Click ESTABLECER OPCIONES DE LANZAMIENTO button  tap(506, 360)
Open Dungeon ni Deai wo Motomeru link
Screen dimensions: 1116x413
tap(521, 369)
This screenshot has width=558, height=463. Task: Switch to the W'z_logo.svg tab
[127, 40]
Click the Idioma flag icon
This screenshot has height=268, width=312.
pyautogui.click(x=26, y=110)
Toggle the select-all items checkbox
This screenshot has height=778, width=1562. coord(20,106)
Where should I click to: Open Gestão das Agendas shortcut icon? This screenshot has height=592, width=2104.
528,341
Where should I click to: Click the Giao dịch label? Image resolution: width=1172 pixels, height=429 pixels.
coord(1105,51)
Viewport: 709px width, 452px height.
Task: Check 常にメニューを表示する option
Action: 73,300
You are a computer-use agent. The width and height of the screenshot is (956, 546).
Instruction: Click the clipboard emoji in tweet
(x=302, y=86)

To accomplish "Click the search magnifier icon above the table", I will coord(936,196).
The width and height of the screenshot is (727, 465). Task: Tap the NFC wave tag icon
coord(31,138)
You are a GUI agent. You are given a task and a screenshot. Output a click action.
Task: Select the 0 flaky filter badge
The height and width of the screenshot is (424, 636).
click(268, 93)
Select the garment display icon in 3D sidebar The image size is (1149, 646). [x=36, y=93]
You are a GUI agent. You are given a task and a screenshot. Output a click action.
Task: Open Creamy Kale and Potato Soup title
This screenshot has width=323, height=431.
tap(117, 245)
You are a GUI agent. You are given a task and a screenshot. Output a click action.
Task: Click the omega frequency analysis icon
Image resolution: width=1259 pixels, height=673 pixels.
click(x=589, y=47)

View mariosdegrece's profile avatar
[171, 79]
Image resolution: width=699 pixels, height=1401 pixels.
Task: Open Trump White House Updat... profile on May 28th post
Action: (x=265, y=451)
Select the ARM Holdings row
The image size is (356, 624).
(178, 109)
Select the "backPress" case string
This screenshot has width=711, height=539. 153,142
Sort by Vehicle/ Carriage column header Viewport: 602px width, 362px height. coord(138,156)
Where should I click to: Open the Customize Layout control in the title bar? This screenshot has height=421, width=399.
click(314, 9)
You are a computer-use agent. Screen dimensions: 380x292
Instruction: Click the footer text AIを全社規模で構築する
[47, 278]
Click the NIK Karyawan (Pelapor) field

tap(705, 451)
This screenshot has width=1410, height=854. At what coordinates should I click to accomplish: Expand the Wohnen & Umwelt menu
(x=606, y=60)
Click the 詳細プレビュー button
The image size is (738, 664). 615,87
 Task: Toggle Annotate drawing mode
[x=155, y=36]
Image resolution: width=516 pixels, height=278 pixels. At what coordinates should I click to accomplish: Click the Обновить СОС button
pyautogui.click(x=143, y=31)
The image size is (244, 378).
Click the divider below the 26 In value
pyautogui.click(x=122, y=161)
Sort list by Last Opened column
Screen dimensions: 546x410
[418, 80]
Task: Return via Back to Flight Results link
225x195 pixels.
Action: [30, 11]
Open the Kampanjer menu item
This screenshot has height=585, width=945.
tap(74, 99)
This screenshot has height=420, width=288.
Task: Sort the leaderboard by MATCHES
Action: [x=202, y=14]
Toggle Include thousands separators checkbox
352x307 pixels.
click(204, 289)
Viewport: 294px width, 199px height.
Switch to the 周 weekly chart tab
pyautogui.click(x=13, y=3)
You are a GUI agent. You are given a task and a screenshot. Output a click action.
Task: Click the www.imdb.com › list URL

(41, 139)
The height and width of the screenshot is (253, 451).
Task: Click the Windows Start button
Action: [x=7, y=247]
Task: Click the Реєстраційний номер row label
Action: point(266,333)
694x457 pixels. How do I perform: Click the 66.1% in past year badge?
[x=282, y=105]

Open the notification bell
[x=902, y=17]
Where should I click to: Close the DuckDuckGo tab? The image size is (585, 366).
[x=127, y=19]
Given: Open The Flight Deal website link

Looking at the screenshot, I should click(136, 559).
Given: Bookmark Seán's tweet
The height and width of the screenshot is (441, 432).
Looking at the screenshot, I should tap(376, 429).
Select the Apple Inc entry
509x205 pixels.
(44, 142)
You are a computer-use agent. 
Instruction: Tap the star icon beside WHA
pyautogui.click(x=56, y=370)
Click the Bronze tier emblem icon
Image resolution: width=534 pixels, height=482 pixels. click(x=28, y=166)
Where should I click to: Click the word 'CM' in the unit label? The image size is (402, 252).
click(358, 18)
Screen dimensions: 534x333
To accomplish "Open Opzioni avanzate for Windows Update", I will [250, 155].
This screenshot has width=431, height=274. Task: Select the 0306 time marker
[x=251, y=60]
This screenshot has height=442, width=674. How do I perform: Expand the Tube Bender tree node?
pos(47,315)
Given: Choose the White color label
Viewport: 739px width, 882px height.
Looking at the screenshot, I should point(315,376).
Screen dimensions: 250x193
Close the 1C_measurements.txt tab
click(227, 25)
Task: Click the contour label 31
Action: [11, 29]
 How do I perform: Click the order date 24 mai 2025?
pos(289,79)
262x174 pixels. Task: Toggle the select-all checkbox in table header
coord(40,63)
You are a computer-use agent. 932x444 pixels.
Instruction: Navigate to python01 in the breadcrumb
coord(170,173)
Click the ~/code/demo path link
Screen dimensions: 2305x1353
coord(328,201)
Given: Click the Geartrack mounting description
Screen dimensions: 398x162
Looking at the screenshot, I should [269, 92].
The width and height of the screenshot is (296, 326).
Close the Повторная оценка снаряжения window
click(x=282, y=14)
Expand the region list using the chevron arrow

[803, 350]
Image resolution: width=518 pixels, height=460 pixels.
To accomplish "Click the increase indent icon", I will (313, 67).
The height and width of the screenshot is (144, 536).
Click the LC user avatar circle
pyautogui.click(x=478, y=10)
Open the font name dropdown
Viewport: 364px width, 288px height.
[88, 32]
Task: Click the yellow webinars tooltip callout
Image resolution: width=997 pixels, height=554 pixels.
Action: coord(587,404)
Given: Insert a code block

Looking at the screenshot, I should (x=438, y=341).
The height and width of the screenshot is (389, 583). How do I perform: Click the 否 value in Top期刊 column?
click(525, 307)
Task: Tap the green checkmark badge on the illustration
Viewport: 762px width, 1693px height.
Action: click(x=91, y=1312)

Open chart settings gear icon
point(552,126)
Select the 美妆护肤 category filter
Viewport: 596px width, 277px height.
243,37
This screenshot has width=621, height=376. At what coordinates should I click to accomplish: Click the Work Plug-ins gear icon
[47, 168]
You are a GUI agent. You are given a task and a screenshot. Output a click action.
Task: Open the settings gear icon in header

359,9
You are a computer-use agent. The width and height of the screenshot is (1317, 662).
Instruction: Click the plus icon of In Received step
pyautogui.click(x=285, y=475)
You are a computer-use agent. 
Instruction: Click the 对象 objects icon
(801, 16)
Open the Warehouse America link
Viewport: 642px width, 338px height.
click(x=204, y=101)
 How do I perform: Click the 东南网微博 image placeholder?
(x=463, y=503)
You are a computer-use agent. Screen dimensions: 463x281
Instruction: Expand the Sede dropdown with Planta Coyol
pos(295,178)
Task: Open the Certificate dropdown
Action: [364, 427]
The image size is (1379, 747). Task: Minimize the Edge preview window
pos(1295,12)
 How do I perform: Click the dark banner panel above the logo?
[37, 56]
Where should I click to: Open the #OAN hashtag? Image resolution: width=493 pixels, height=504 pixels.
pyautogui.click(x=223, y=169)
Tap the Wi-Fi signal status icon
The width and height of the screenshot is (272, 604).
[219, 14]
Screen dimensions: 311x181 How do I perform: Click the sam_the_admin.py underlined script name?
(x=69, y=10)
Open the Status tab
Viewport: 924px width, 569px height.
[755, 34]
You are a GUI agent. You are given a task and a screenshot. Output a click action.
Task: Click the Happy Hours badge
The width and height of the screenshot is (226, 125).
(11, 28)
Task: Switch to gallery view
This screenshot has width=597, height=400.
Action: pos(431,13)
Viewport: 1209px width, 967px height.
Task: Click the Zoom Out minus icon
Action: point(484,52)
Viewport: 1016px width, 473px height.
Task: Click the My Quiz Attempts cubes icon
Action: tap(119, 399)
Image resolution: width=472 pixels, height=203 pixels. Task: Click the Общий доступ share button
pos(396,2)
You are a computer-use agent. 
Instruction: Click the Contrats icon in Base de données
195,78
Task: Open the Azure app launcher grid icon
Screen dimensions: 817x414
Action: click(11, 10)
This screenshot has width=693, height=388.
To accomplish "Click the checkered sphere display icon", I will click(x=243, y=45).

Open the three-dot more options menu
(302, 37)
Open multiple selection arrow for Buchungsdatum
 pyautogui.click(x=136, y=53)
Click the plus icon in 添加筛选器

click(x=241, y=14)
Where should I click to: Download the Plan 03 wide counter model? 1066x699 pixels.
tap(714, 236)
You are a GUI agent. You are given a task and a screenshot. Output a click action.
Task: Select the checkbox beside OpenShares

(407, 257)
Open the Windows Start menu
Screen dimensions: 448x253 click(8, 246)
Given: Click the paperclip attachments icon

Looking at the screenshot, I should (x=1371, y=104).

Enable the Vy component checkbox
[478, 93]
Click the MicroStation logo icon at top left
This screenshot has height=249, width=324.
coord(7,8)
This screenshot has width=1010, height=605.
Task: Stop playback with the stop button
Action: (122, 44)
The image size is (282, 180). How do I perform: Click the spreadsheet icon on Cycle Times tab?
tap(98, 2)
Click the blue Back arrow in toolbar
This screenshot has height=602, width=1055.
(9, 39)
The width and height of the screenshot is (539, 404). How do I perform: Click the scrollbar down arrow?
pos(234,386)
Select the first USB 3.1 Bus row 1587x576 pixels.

——

Reproduce, exactly as they stand in the data above, the lines from the one that holds "Task: Tap the green" to the one that holds "is (1317, 662).", inclusive.

Task: Tap the green checkmark badge on the illustration
Viewport: 762px width, 1693px height.
Action: click(x=91, y=1312)

Open chart settings gear icon
point(552,126)
Select the 美妆护肤 category filter
Viewport: 596px width, 277px height.
243,37
This screenshot has width=621, height=376. At what coordinates should I click to accomplish: Click the Work Plug-ins gear icon
[47, 168]
You are a GUI agent. You are given a task and a screenshot. Output a click action.
Task: Open the settings gear icon in header

359,9
You are a computer-use agent. The width and height of the screenshot is (1317, 662).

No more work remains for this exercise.